I am working on LMS algorithm,i am not getting exactly how we get desired response of the filter that is compared with the estimated output

• As for as I know, the desired signal for the LMS algorithm depends on application type. One example is given by the user (Matt L.) who commented above. The LMS algorithm find an iterative solution to the Wiener-Hopf equation. The LMS algorithm, may assume the model $y(n)=d(n)+w(n)$ for the (received or measured) data, where $d(n)$ is the desired signal and $w(n)$ is a random noise process. For what application you are using the LMS algorithm? Filtering, prediction, deconvolution or extrapolation? – Oliver Apr 8 '14 at 12:25
• im using it for filtering(isi removal or for channel eualization) – sumaira Apr 9 '14 at 6:15
• Please refer to the text book - "Statistical Digital Signal Processing and Modeling" by Monson H. Hayes. Pages 530-534. They contain what exactly you need . Also, refer page 506. I hope this helps you. – Oliver Apr 9 '14 at 6:39

as the others have said you are best looking at practical examples of uses of LMS. once examples is noise cancellation. think of a system where we have two microphones, one mic is the source which contains speech and background noise. the other microphone will just contain noise. in this system we try to eliminate the noise from the speech. so the inputs to the LMS are our noise reference signal and the difference between the (speech + noise) - estimate of the noise, so in this case the LMS adapts to noise that appears at the source.

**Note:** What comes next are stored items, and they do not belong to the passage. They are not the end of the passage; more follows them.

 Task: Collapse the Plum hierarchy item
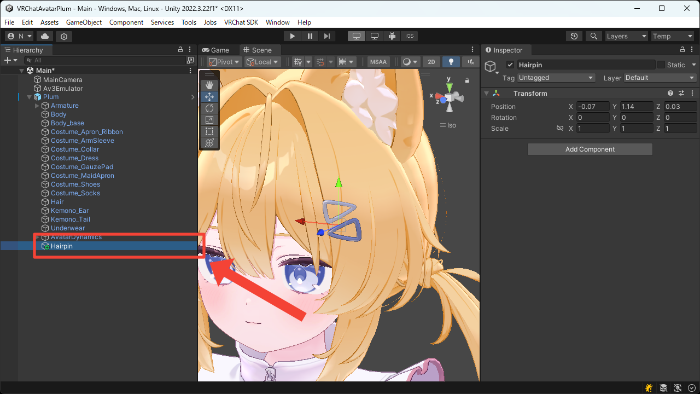click(x=28, y=96)
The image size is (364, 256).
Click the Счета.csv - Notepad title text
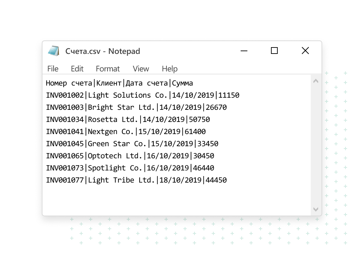[102, 51]
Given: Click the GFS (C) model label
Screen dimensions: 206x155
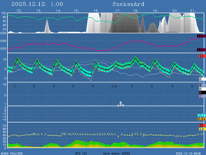Looking at the screenshot, I should pos(81,153).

Another example is echo cancellation. here you using your landline, which goes through a hybrid circuit, the signal from the far end x(n) is mixed with the near end signal u(n), so the signal going to far end is x + u + v = d, where v is noise. at the far end the person does not want to hear their own voice. so at the far end the user will have access to x(n), so inputs to LMS are x(n) and e(n) where e = d - y. in this case y is our output of LMS, used to remove the x from signal.

in a comms system, as mentioned above the LMS is used to update the equaliser coeffs. in comms systems they use the training sequence (s[n]) which is known at both ends of the transmission system, this allows us to train the equaliser. this training sequence is used before speech transmision, and during speech transmission, and sometimes training is turned off completely if channel estimate is good. in this system the LMS has inputs r[n] (the recieved signal - the s[n] after passing through the channel), and e[n], which is from the s[n] - r[n], then you would update the equaliser coeffs f after doing f = f+mu*e*r.

In a digital communication system you often use a known training sequence for an initial adaption of the filter taps. After this initialization, the output of the slicer is used as a desired signal. This mode of operation is called decision directed. This is just a (hopefully helpful) example. In general it depends on your application how you define your desired signal.